──────── PAGE EXTRACT ────────
New details, call for help in ID’ing Deer Island girl
Artists’ rendering depicts child found on Deer Island
The girl whose body was found on a Deer Island beach last week was partially wrapped in a zebra-striped fleece blanket and wore white leggings with black polka dots, authorities said Thursday.
The mystery of the unidentified girl, who was concealed in an industrial-style trash bag, has generated dozens of tips since her body was discovered on June 25, but no strong leads. The medical examiner has not determined how she died or identified any injuries that could have killed her, said Suffolk District Attorney Daniel F. Conley.
On Thursday afternoon, investigators stood at a grassy spot near where the grisly discovery was made, and shared new information about the girl and her death at a briefing for the news media. They expressed hope that providing pictures of the blankets and leggings, and a computer-generated image of the girl’s face will lead them to an important clue: her name.
“It’s been one week, and we don’t know who this is,” Conley said. “If she looked . . . anything like this in real life, I think we all know she’s a beautiful child, and she deserves dignity here.”
The image of the girl, who is believed to have been about 4 years old, and white or Hispanic, was created by forensic artists at the National Center for Missing & Exploited Children in Alexandria, Va.
They used photographs taken at the girl’s autopsy to develop the rendering, said Robert G. Lowery Jr., vice president of the nonprofit organization’s Missing Children Division.
He said the investigation is focused on the Boston area, though the child may be from elsewhere.
“We think it’s a very strong likeness of this child,” Lowery said by phone. “We’re hoping that it will be the key to the identification. It usually is in these kind of cases.”
The leggings are size 4T. They were made by Circo, and are sold at Target stores, investigators said.
The blanket was made by Cannon and is sold at Kmart stores. The blanket, Conley said, “may be very special to this little girl.”
Investigators believe the toddler had been dead for a short time when she was discovered, but they cannot say exactly when she died, Conley said. He said they still do not know whether her body washed up on shore or was left there by someone who had gone to Deer Island, which is connected to Winthrop, by land or sea.
Toxicology reports that may explain the cause of her death are pending, Conley said.
“It’s premature for us to say at this point whether or not any charges will be issued in this case,” Conley said. “She may have died of a natural death. We don’t know the answer to that question yet. Her remains were found in a way that I would suggest is unnatural, and certainly worthy of our investigation.”
Conley said a day-care provider, preschool teacher, pediatrician, shopkeeper, or people who frequent parks might have information about a child they once saw regularly but who is now gone.
State Police Major Frank Hughes urged people to ask questions if they notice a child is missing from family gatherings during the July Fourth weekend.
“If they see a family that is missing a child that fits the description of this young lady, pay a little more attention than normal. Maybe ask a few questions to see where the child may be,” he said.
Officials want to know whether there are other children who lived with the girl, Conley said.
“If her caretakers, her parents, her providers have other children in the home, it’s important for us to find out who they are, and make sure there are no other children in the home that need our protection,” he said.
Winthrop Police Chief Terence Delehanty said detectives will be working throughout the holiday weekend.
“We’re working very hard on this particular case,” he said. “I don’t think any of the agencies will rest until we get this case resolved.”
The girl’s body was found about 1 p.m. June 25 by a woman walking her dog.
Investigators have said the girl stood about 3½ feet tall, and had brown eyes. She weighed just over 30 pounds, average for her height, and had brown hair about 14 inches long.
Her body was found next to a public walkway that extends 2.6 miles, and near a waste-water treatment plant run by the Massachusetts Water Resources Authority.
MWRA employees have been shaken by the girl’s death, and are planning to put a children’s bench and a tree near where she was found, said Susan Brazil, a Winthrop resident who has worked for the agency for 25 years.
“I’ve never seen the employees as affected by anything as they were . . . by this situation. They were so sad,” Brazil said.
A makeshift memorial sits on rocks overlooking the beach. After the news conference, several investigators and a prosecutor walked to the site and conferred as the Boston skyline gleamed in the background.
────────
Please state, from the article about the Deer Island girl, which company made the blanket and where it is sold.
──────── EXTRACTED ENTRIES ────────
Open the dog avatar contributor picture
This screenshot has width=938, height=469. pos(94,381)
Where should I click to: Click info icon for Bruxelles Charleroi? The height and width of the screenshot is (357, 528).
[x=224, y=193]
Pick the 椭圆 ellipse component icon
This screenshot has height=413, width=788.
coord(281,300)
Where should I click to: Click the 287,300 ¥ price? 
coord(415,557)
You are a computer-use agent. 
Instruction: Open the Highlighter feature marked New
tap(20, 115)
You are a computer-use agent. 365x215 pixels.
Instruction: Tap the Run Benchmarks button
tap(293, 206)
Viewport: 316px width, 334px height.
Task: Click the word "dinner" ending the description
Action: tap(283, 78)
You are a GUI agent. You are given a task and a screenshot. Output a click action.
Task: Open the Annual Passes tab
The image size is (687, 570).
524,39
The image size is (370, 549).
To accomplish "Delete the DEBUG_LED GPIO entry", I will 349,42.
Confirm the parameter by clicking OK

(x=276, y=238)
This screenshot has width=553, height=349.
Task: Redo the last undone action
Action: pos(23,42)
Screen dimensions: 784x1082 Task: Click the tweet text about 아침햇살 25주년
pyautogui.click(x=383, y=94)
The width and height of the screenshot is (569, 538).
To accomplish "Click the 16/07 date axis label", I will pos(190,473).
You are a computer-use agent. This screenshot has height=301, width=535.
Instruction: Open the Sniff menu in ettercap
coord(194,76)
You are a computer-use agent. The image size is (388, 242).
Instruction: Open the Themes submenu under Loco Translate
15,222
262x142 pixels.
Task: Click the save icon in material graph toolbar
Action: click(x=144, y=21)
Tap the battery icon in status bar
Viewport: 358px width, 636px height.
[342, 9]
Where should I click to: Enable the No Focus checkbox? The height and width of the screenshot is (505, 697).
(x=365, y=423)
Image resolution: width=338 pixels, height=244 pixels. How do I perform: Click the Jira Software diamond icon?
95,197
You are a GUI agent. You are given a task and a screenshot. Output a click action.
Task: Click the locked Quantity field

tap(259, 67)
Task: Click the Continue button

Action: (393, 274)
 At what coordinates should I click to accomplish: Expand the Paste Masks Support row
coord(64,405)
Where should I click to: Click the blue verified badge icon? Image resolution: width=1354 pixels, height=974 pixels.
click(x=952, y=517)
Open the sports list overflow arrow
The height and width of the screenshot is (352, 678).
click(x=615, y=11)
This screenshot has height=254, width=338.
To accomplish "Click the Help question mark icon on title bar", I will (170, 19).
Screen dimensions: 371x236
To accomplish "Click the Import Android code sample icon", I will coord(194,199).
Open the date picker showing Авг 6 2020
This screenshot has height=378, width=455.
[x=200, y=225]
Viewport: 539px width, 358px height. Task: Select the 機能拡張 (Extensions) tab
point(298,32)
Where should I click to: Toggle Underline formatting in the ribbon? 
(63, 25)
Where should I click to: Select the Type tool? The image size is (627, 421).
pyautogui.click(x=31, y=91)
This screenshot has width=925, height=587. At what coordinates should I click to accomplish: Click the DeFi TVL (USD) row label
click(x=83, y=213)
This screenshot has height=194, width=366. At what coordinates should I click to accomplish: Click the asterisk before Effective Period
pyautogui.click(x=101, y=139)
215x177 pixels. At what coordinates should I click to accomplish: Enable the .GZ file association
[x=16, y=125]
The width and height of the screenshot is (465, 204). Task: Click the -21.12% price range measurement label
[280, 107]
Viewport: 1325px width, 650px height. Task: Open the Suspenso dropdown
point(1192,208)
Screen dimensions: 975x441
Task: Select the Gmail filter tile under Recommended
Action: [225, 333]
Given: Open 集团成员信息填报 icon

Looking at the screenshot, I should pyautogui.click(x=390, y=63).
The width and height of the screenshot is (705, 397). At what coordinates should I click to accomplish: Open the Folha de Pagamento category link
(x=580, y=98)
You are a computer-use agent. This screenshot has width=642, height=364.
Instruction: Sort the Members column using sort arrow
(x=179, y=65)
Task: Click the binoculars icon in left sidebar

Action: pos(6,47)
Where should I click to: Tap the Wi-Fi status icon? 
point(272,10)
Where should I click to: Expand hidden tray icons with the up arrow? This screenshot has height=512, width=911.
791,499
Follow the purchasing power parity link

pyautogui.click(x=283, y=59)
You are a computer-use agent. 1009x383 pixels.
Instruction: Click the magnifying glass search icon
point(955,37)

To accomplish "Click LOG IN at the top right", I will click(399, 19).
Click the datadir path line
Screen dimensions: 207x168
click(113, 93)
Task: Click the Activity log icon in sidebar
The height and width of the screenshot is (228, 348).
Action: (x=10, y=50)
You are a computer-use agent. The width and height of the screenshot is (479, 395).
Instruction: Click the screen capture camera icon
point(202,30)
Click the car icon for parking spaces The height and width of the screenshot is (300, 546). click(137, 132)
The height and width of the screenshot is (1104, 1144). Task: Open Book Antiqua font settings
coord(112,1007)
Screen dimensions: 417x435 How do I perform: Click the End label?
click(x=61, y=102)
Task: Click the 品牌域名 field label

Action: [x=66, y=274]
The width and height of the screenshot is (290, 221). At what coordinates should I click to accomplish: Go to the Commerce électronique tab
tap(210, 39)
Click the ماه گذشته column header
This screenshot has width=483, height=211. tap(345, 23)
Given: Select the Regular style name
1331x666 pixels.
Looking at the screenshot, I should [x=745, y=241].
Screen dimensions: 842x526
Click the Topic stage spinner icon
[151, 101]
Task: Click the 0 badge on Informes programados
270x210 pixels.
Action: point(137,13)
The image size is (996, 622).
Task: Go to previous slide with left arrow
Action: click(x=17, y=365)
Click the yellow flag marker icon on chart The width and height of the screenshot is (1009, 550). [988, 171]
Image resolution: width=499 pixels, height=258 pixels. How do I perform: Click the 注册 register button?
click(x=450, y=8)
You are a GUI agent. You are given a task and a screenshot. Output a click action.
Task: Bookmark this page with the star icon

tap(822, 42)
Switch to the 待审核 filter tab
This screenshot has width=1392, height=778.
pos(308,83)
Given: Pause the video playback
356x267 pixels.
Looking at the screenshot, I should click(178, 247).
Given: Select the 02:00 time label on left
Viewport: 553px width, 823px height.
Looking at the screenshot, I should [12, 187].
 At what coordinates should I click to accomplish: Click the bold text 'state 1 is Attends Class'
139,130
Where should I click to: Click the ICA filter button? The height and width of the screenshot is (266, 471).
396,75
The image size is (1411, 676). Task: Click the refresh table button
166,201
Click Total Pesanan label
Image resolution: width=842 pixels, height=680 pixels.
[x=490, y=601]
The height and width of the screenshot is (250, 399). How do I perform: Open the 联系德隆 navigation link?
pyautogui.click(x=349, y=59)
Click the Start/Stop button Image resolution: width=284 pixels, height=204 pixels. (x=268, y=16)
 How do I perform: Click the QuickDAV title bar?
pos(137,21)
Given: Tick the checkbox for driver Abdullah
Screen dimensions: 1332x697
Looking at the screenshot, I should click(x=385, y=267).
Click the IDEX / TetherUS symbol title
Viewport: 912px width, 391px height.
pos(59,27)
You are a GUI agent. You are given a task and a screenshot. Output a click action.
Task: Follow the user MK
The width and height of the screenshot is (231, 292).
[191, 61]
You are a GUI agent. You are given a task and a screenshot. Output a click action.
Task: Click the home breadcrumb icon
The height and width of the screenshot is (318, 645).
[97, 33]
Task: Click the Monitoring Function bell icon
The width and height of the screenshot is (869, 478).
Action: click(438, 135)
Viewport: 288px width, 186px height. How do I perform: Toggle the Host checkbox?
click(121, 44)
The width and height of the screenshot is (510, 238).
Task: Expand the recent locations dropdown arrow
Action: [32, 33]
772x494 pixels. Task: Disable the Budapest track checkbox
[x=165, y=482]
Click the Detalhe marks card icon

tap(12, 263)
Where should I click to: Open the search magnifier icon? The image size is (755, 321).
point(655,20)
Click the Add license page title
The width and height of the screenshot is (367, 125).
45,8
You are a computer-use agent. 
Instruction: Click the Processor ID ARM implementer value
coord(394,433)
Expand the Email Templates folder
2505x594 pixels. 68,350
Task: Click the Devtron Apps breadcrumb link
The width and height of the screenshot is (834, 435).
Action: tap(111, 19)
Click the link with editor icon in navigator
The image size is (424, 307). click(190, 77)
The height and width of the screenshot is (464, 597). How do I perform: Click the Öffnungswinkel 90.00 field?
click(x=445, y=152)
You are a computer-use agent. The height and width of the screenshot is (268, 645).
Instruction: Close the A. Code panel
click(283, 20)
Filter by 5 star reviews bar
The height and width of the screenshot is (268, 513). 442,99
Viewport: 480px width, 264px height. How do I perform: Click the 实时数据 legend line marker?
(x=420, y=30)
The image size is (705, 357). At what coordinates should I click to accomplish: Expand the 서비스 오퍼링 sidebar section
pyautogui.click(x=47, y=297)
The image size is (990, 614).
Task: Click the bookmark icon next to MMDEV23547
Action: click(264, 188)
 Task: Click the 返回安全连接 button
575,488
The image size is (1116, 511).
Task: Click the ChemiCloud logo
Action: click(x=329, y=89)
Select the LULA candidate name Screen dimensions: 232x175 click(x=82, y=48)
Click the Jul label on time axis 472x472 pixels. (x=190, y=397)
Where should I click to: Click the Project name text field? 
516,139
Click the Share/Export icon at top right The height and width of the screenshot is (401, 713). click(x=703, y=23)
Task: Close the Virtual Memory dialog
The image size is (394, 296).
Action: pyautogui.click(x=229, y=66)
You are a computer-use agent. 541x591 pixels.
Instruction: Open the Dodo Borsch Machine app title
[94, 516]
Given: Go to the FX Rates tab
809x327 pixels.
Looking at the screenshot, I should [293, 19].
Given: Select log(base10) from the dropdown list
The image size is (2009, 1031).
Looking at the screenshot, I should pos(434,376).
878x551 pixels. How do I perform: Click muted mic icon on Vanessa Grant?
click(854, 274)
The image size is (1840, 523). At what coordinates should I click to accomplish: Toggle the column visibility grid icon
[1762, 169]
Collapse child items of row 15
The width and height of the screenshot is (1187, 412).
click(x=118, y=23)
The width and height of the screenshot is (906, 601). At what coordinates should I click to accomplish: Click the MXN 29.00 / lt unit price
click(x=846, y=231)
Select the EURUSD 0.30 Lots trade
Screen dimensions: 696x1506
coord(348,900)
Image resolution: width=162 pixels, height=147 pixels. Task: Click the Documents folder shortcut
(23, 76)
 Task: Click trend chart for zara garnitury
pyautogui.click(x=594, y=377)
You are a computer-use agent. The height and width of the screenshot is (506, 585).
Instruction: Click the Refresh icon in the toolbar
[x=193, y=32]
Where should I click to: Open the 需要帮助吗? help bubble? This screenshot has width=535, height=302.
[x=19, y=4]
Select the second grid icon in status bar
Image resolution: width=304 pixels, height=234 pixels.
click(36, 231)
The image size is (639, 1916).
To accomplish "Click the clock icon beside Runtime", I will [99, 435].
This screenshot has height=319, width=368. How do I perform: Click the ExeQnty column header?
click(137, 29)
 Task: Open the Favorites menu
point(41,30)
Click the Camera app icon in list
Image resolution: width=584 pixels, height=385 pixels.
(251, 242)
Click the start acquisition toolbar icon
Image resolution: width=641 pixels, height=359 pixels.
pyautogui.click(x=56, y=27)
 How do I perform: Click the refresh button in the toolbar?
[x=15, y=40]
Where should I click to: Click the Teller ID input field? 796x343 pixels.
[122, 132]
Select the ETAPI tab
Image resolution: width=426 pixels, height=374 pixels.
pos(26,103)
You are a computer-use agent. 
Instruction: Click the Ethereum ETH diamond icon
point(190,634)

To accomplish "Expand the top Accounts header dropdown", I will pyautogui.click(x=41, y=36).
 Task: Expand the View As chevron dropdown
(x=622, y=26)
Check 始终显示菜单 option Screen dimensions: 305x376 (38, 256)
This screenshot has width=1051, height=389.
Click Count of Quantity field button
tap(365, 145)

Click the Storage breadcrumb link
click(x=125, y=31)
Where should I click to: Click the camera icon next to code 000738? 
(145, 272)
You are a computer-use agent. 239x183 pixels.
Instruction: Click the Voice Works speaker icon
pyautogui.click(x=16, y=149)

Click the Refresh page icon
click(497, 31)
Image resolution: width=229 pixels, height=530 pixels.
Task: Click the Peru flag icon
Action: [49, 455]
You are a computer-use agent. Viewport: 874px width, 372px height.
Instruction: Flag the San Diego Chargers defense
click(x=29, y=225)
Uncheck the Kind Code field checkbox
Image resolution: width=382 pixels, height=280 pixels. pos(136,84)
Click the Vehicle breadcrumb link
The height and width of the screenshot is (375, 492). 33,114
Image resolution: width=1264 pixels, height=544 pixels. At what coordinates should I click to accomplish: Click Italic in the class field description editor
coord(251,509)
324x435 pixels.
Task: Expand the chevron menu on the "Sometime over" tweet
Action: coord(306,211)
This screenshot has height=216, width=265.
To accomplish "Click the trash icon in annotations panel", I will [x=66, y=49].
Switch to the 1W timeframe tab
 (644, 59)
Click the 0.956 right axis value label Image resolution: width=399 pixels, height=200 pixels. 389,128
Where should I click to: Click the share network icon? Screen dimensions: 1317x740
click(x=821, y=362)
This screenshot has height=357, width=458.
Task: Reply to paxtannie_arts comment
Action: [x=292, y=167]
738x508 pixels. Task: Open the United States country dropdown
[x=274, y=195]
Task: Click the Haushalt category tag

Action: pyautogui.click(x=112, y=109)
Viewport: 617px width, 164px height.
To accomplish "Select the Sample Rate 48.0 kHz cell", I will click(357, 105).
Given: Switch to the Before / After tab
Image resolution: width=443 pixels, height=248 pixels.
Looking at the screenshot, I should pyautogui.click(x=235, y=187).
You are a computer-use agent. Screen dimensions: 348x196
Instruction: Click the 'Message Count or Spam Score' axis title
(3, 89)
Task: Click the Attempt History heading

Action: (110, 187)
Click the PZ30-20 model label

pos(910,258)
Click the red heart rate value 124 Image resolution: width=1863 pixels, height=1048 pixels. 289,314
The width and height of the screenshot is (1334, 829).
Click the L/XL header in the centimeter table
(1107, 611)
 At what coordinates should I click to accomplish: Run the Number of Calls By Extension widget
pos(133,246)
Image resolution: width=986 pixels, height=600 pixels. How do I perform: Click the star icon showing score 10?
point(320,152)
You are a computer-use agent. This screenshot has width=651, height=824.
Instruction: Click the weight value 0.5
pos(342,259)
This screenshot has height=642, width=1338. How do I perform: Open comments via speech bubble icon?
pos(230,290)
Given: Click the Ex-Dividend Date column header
────────
• [EXPECTED OUTPUT] The blanket was made by Cannon and is sold at Kmart stores.